### Exercise directions
Once you find the line containing "[Solitario Compromiso Oro Blanco 18 Quilates" in the data below, copy it and each following line exactly, up to and including the line containing "Início (326, 218)", and nothing else.

[Saved data entries]
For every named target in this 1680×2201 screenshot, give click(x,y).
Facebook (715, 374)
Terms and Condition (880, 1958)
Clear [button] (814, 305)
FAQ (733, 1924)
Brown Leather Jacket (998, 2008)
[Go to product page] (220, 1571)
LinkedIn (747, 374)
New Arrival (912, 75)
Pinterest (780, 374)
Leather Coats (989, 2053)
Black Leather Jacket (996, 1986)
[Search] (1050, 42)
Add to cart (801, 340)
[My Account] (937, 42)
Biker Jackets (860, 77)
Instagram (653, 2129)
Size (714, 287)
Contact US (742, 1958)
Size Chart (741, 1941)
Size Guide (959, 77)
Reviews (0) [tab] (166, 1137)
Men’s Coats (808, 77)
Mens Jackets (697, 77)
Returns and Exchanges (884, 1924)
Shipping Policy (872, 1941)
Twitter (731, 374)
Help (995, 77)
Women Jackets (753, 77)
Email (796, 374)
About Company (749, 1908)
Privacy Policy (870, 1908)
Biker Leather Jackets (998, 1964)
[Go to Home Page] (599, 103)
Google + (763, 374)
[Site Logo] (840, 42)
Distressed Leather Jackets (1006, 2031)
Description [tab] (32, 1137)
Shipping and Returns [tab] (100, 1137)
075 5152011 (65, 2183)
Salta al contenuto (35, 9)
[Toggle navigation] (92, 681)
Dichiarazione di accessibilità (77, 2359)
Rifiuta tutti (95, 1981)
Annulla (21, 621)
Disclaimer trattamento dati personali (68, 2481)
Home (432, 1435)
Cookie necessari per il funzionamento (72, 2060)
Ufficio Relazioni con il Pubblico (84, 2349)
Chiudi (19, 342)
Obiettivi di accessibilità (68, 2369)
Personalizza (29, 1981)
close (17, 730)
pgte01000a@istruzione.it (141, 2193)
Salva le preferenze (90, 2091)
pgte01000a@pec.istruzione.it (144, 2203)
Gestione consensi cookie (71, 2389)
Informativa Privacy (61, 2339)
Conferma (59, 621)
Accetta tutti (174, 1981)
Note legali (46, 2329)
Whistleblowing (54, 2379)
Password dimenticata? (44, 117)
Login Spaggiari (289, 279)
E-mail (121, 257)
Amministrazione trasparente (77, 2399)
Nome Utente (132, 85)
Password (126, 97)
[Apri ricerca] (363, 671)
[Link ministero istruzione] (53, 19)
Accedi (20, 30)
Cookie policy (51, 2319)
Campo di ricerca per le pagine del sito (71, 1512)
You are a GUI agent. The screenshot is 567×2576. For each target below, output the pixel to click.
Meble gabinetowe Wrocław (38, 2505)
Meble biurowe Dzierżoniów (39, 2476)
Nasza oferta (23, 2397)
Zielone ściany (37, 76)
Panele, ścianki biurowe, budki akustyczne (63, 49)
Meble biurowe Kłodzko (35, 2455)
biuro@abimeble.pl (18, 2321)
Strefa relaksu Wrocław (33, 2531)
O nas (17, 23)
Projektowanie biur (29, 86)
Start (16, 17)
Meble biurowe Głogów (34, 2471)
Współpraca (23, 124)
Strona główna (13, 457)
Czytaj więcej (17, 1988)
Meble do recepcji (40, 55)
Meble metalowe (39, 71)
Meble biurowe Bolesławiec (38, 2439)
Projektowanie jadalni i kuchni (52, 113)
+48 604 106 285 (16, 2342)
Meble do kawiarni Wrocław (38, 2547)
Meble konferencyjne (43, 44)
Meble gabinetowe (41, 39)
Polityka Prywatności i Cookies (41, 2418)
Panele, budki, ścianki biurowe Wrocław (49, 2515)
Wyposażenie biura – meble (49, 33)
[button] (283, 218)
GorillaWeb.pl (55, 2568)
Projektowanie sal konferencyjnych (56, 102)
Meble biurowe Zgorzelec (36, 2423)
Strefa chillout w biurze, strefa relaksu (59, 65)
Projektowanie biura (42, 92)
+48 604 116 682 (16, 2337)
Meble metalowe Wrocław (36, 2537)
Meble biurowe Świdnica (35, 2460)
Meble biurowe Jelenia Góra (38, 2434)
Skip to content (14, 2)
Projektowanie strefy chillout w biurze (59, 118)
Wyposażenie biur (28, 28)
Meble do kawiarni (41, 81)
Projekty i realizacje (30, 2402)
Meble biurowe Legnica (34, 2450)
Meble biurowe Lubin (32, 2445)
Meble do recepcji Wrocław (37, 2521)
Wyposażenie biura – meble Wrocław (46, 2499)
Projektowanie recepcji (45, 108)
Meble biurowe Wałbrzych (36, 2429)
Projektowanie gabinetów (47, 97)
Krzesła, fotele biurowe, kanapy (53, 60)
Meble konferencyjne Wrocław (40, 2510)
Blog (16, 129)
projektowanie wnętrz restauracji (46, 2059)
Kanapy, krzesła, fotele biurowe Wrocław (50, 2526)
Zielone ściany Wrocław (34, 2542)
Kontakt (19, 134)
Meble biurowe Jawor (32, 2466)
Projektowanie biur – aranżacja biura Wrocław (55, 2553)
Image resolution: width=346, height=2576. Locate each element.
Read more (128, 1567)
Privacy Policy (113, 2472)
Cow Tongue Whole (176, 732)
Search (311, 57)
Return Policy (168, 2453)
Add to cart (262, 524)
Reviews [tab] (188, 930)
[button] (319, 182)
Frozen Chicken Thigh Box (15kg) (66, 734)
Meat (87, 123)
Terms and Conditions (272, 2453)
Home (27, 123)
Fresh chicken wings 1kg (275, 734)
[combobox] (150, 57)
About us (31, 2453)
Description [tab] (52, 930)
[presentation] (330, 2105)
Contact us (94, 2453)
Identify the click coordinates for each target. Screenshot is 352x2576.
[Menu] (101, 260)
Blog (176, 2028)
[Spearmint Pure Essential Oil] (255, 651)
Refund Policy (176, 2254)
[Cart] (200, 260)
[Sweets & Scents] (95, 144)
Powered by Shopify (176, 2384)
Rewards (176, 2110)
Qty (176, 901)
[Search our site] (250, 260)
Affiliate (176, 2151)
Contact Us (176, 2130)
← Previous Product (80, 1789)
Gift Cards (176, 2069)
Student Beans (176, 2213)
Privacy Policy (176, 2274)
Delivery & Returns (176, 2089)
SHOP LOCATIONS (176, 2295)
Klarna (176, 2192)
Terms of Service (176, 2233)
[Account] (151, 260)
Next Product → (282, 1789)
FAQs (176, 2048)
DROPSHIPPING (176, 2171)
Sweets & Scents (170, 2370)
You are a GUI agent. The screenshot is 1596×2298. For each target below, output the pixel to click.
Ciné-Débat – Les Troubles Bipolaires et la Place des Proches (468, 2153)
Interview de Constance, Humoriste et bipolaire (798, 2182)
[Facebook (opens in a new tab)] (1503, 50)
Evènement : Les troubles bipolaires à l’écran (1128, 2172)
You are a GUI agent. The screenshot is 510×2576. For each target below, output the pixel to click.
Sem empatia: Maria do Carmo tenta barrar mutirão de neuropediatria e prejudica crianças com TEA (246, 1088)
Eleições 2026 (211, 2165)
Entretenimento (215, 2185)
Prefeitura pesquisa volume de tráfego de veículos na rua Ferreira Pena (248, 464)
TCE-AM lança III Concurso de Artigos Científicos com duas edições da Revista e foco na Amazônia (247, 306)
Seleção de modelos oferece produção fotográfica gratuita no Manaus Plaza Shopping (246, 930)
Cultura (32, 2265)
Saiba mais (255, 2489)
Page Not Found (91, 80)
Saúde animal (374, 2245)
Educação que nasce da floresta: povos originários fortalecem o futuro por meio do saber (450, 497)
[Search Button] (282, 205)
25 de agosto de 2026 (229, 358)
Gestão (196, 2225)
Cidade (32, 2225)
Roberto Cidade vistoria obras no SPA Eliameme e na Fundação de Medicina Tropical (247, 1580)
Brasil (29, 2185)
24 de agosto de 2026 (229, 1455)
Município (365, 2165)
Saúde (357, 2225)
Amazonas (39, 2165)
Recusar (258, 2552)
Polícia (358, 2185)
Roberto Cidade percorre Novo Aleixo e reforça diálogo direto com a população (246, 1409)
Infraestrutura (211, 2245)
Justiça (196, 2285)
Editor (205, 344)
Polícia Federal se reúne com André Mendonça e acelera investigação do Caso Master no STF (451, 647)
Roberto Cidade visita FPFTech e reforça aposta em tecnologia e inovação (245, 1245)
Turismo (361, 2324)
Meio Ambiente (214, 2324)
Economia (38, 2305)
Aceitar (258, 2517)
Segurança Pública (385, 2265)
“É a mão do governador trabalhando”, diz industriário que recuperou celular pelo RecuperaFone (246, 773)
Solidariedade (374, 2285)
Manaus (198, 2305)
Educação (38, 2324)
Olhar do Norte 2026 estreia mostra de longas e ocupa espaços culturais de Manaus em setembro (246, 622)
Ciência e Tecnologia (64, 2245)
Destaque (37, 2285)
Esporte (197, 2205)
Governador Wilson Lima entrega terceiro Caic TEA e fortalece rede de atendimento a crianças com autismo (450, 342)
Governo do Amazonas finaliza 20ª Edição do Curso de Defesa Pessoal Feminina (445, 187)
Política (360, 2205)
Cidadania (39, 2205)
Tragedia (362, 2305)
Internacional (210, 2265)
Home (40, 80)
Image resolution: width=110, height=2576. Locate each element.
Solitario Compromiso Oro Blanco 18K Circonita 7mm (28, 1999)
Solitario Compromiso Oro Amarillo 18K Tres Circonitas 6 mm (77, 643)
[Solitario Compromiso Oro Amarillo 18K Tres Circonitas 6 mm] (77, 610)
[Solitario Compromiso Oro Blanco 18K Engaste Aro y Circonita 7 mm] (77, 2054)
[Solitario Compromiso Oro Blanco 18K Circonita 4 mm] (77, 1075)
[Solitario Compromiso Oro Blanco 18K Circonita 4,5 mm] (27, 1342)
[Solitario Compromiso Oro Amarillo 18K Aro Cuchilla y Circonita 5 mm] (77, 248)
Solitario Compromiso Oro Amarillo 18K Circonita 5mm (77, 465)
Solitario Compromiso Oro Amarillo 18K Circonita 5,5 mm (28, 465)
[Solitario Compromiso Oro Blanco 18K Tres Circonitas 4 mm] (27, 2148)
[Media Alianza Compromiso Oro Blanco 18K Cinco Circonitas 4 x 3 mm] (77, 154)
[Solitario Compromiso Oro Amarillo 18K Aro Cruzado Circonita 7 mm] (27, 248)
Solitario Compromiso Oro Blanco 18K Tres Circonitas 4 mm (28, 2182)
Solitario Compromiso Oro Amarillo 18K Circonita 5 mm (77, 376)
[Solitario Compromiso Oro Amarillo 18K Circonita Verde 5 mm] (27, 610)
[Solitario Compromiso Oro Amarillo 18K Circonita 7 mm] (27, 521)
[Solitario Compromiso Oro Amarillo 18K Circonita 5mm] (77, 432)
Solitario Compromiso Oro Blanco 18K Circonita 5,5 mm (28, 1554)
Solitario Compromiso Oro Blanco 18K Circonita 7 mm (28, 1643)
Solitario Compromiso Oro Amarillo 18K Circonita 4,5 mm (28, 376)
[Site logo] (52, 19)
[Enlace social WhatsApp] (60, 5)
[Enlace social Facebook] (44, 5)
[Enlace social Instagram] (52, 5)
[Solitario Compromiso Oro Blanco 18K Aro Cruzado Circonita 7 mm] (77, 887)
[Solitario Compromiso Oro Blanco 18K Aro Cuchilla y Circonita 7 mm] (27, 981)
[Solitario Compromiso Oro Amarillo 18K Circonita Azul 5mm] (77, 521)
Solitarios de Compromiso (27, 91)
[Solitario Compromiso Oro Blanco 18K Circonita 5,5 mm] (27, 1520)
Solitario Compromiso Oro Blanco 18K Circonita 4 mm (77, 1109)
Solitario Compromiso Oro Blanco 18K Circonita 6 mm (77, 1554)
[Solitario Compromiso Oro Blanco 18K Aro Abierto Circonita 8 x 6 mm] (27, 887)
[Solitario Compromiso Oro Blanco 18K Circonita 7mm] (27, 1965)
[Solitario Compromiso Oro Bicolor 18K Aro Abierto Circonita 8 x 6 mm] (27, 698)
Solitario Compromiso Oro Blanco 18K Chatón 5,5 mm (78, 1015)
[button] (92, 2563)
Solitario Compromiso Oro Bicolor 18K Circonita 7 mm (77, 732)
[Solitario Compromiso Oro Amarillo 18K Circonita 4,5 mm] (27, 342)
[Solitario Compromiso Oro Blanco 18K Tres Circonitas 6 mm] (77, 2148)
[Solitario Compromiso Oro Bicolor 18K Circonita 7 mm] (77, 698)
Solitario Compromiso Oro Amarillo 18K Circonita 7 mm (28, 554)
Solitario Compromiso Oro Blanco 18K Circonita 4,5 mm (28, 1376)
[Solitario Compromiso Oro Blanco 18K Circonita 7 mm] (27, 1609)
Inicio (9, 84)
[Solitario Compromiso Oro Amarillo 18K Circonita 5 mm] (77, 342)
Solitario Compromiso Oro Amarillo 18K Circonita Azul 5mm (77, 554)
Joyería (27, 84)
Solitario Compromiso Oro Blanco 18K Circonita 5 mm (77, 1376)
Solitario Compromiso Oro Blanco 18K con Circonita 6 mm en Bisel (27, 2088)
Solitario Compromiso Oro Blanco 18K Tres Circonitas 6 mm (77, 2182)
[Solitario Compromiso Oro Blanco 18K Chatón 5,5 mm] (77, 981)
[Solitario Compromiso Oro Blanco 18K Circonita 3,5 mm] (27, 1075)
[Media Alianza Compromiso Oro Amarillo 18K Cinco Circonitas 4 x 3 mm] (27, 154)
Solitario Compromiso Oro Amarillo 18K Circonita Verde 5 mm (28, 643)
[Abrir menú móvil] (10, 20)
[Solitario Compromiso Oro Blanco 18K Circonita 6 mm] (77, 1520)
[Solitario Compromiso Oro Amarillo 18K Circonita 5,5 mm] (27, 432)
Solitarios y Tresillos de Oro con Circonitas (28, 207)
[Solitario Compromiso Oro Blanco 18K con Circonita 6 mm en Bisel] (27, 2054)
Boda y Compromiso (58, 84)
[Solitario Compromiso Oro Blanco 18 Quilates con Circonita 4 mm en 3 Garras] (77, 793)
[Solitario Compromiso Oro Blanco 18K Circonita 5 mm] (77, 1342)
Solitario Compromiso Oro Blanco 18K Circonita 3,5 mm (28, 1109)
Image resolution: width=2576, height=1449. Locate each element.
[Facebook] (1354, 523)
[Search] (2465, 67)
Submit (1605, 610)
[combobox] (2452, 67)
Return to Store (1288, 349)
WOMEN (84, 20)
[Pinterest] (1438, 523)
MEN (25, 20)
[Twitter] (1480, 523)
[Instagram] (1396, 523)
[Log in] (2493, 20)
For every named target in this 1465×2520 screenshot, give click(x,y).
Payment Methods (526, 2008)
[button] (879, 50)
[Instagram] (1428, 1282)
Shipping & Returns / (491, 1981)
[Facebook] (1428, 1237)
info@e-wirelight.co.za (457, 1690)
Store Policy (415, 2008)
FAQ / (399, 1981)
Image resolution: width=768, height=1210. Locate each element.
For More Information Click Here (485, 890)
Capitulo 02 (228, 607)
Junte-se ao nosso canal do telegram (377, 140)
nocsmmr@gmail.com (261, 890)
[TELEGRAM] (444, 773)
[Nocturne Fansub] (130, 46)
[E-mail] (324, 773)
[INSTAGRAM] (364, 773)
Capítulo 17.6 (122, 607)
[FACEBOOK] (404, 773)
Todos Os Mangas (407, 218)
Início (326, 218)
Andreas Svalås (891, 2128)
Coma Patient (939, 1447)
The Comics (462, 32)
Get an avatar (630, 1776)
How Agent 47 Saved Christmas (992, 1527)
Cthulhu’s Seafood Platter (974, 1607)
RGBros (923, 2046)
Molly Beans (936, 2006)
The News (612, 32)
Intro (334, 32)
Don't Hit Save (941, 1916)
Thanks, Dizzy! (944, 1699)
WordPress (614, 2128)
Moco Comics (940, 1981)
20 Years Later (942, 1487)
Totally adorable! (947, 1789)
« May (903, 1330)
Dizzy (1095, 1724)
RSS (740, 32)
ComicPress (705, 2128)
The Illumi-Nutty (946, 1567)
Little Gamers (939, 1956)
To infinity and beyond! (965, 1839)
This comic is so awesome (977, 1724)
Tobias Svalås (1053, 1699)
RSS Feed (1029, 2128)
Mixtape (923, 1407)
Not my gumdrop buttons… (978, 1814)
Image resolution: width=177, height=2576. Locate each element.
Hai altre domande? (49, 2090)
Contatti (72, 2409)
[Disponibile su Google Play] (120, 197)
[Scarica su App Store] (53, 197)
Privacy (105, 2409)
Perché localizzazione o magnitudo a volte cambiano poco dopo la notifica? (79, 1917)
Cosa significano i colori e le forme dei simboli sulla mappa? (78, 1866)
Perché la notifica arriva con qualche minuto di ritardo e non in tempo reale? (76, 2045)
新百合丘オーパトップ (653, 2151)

### Answer
[Solitario Compromiso Oro Blanco 18 Quilates con Circonita 4 mm en 3 Garras] (77, 793)
[Solitario Compromiso Oro Blanco 18K Circonita 5 mm] (77, 1342)
Solitario Compromiso Oro Blanco 18K Circonita 3,5 mm (28, 1109)
Image resolution: width=2576, height=1449. Locate each element.
[Facebook] (1354, 523)
[Search] (2465, 67)
Submit (1605, 610)
[combobox] (2452, 67)
Return to Store (1288, 349)
WOMEN (84, 20)
[Pinterest] (1438, 523)
MEN (25, 20)
[Twitter] (1480, 523)
[Instagram] (1396, 523)
[Log in] (2493, 20)
For every named target in this 1465×2520 screenshot, give click(x,y).
Payment Methods (526, 2008)
[button] (879, 50)
[Instagram] (1428, 1282)
Shipping & Returns / (491, 1981)
[Facebook] (1428, 1237)
info@e-wirelight.co.za (457, 1690)
Store Policy (415, 2008)
FAQ / (399, 1981)
Image resolution: width=768, height=1210. Locate each element.
For More Information Click Here (485, 890)
Capitulo 02 (228, 607)
Junte-se ao nosso canal do telegram (377, 140)
nocsmmr@gmail.com (261, 890)
[TELEGRAM] (444, 773)
[Nocturne Fansub] (130, 46)
[E-mail] (324, 773)
[INSTAGRAM] (364, 773)
Capítulo 17.6 (122, 607)
[FACEBOOK] (404, 773)
Todos Os Mangas (407, 218)
Início (326, 218)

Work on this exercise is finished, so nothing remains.